That time of year has come, the children are on summer holidays and there’s quite a few weeks of hearing those words “I’m hungry, can I have a snack?”
In my house it’s not just small mouths to feed but the adults like to snack too, so here’s a few healthy, yet tasty snacks to keep the chocolate gremlin away and the energy tank topped up. The added bonus – these snacks are fun to make, so why not turn it into an activity to make a few snacks with the kids involved. Get someone else to clean up 😉
Instead of choc-ices and additive filled lollies try these fresh, fruity alternatives:
- Frozen Grapes
- Frozen slices of banana (tastes just like banana ice-cream)
- Yoghurt Lollies: Mix your favourite yoghurt/fromage frais with a little milk, pour into an ice-lolly mould and push a few berries in
- Juice Lollies: Dilute fruit juice with water and pour into a mould
- Fruit Towers: cut up a selection of different shaped pieces of fruit – long fat blocks of melon, chunks of apple, halved grapes, pineapple pieces and let the kids make their own towers, top with a drizzle of chocolate sauce.

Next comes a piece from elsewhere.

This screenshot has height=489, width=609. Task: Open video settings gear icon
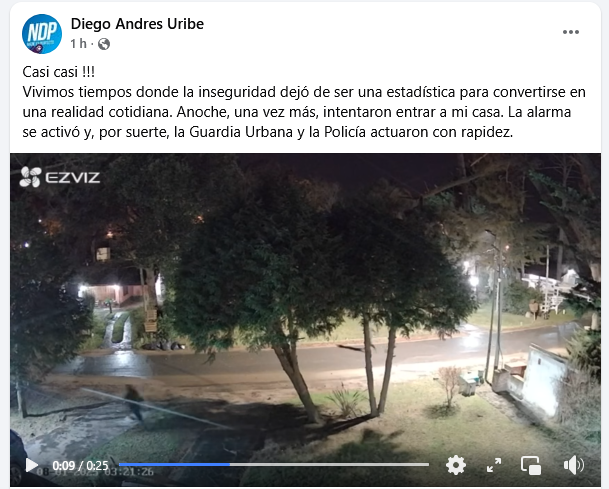coord(456,465)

- Hedgehogs: Slice the sides/cheeks off a mango, and cut each piece in half lengthways. Without cutting through to the skin, score 2 criss cross slits into the flesh, push up from the skin so the fruit pops up into a hedgehog.

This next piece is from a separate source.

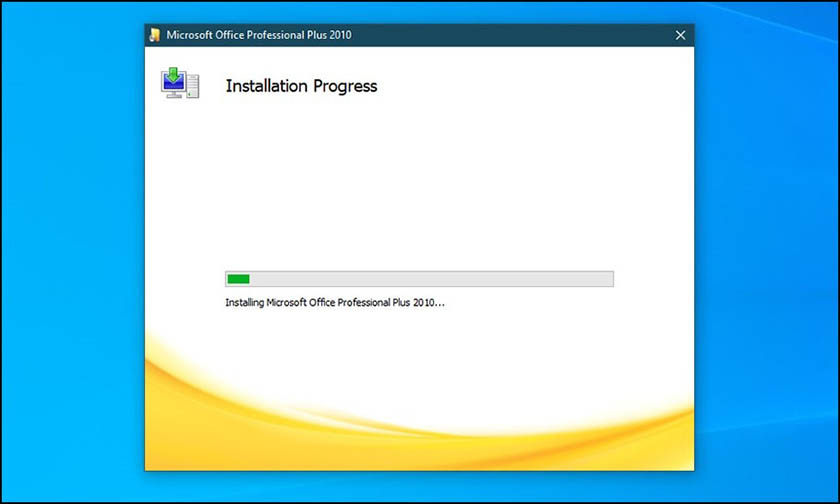
Task: Click the blank white area above progress bar
Action: [420, 190]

- Homemade flapjacks with plenty of dried fruit, oats and seeds.
- Cheese scones.
- Oatmeal cookies.
- Chocolate chip and berry muffins
Dip Dip Dab
Dips are a great way to get kids into trying different foods. Make some of the following dips and serve with some of the following: breadsticks, pretzels, fingers of toast, rice cakes, cucumber, carrot, celery or pepper strips. Also great for lunches.

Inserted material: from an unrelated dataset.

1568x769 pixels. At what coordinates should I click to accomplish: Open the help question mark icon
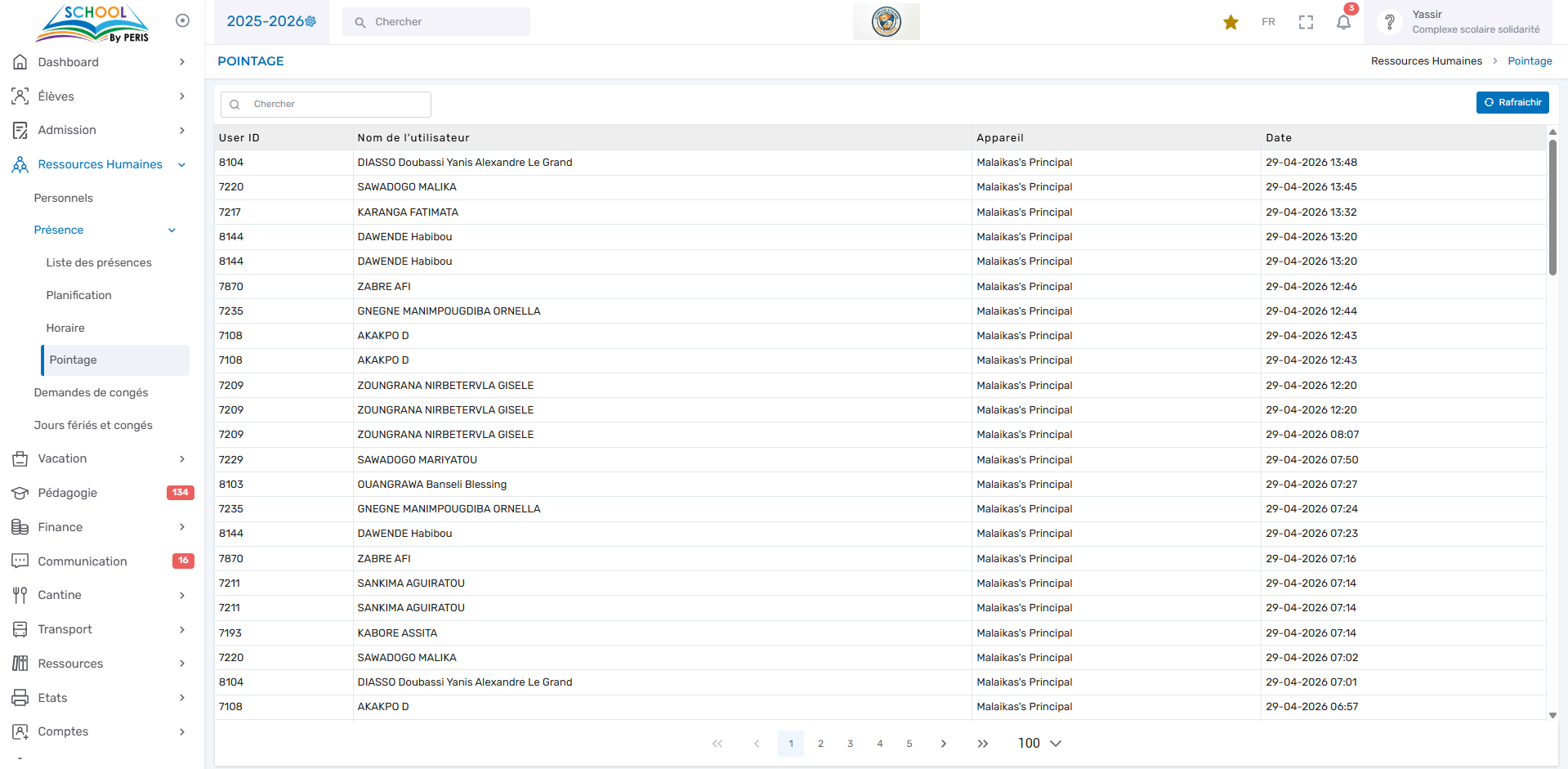[1389, 22]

- Guacamole: 1 ripe avocardo, juice 1/2 lime, 1 tbsp, half clove garlic, crushed. Mash it all together. Will go brown quickly, so eat on the day.
- Tzatziki: Half a cucumber, peel, seed and grate, miz with 200g greek yoghurt and 1 tbsp mint.
- Hummous: 1 tin chickpeas pureed with 1 clove garlic, 2 tbsp olve oil, juice of half a lemon and 2 tbsp natural yoghurt.